Davis has advocated for political reform and universal suffrage in Hong Kong and around Asia for more than two decades. His prolific commentary have been seen in newspapers such as The New York Times, the South China Morning Post, the Washington Post, the Nikkei Business Magazine, Foreign Affairs, and the Apple Daily, as well as quasi-academic media such as Yale Global. He has appeared for interviews on crucial human rights topics in such broadcast media as CNN, the BBC, National Public Radio and NBC News. He expressed his sympathy for the 2014 Hong Kong Umbrella Movement and argued non-violent civil disobedience did not undermine rule of law in Hong Kong, that the government's loose interpretation of the Basic Law posed a greater threat.
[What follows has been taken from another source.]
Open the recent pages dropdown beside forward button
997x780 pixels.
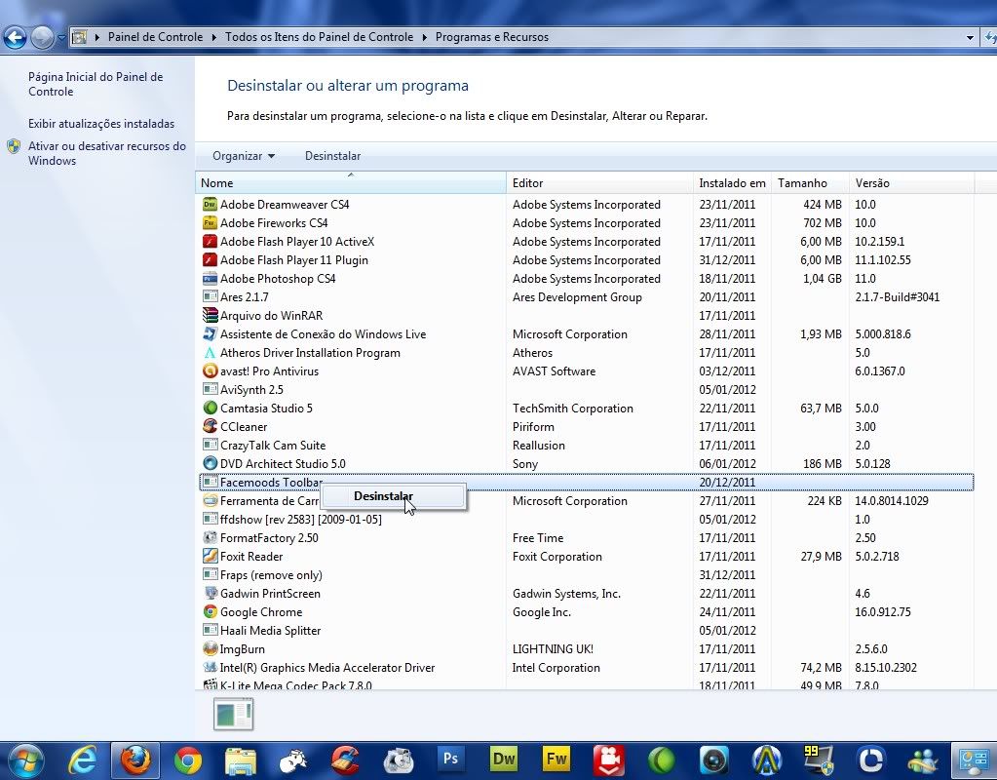pos(61,38)

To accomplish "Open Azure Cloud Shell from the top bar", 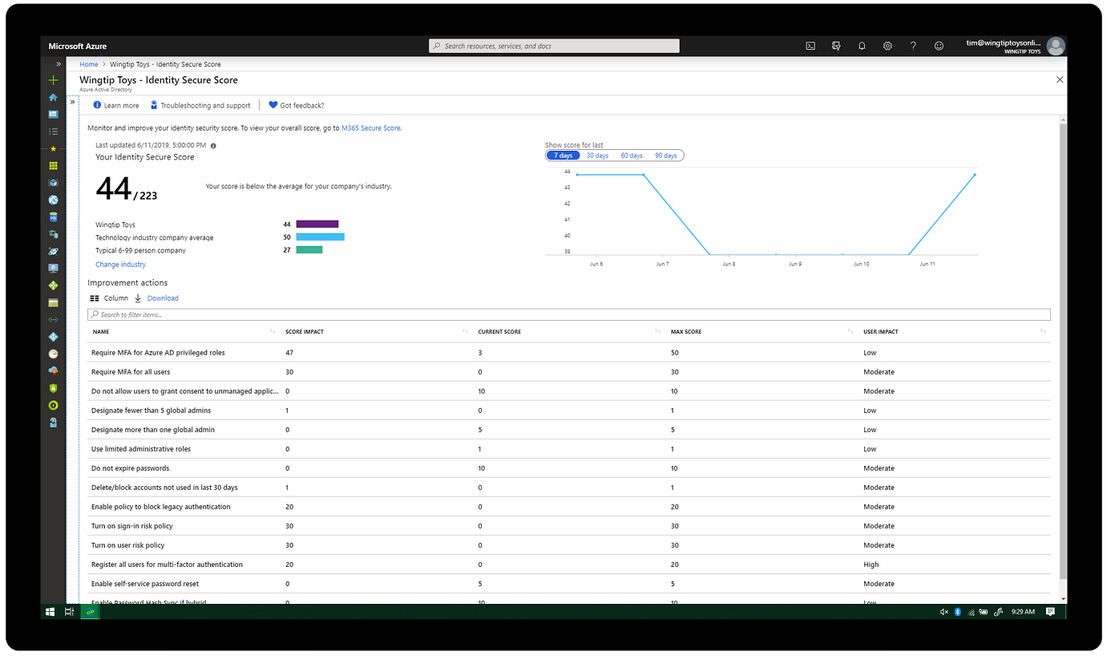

As a result of his numerous commentaries that year, Amnesty International, the Hong Kong Journalist Association, and the Foreign Correspondents' Club (Hong Kong) awarded him the 2014 Human Rights Press Award for commentary. He has remained a consistent public voice against the ongoing crackdown in Hong Kong following the imposition of the national security law.